There are ideal codecs for editing and color grading, but for VFX work, some of the primary areas you don’t want to skimp on are chroma subsampling and bit depth. They make a big difference in your ability to deliver quality results.

The video below explains quite elegantly how the overall codec encoding process works from start to finish, and does a great job detailing chroma subsampling and bit depth.

How to Export Clips to a VFX Artist

If your editors want to see best practices for exporting their clips to you in Premiere Pro, the video below gives them a thorough explanation on why you need the type of clips you do, and how to prep their footage before sending to the VFX department.

How to Export VFX Clips

Once you’ve finished up your VFX, the hardest part is over. Emerson College’s Post Production Labs explains the best route for exporting VFX from After Effects like this:
"Getting your project out of After Effects is just your normal exporting process.

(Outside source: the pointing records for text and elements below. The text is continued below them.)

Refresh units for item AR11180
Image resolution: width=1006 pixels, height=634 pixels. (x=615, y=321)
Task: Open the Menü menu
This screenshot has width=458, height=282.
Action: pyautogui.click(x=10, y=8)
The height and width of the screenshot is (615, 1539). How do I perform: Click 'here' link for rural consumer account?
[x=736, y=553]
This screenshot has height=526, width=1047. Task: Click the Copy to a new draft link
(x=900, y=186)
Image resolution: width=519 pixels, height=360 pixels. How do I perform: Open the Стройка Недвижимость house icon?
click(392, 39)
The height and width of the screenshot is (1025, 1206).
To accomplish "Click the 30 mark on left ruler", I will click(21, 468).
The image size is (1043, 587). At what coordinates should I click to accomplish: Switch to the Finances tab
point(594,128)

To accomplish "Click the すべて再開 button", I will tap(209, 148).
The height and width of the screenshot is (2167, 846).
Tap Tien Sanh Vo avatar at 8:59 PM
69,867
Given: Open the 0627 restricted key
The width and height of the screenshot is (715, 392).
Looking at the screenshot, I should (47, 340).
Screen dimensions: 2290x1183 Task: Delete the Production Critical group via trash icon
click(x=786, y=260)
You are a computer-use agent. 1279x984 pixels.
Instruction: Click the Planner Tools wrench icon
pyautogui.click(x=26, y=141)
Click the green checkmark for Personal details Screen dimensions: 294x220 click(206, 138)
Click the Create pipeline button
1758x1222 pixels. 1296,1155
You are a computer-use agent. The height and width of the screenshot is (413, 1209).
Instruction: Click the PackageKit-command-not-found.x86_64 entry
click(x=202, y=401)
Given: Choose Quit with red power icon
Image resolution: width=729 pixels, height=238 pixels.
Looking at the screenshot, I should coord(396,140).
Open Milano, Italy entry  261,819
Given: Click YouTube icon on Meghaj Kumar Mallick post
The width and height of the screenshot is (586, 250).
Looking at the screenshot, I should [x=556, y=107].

Add each clip to the render queue, via Composition > Add to Render Queue, or Composition > Add to Media Encoder Queue. Make sure to consider where your renders will be going. High quality codecs such as ProRes422, ProRes4444, or Animation are suggested in most scenarios. Both ProRes4444 and Animation can preserve color information and carry an alpha channel. Though as its name suggests, Animation is best-suited to animations, not live action footage. After exporting, simply relink in your NLE and do your final export."
We’ve only scratched the surface when it comes to the technical logistics of codecs and compression. If you’d like to learn more, check out this comprehensive look at video codecs, compression rates, and how to choose the right ones for your project available from the great folks at FrameIO

If you enter your e-mail address, they’ll even provide you with a free 53-page e-book on codecs “from capture, to edit, color, and delivery.”  

We hope this article has given you a better understanding of how codecs and compression rates interact with VFX footage. Begin learning the encoding process, and make a few specialized encoding presets that fit your needs best, then share them with your VFX team!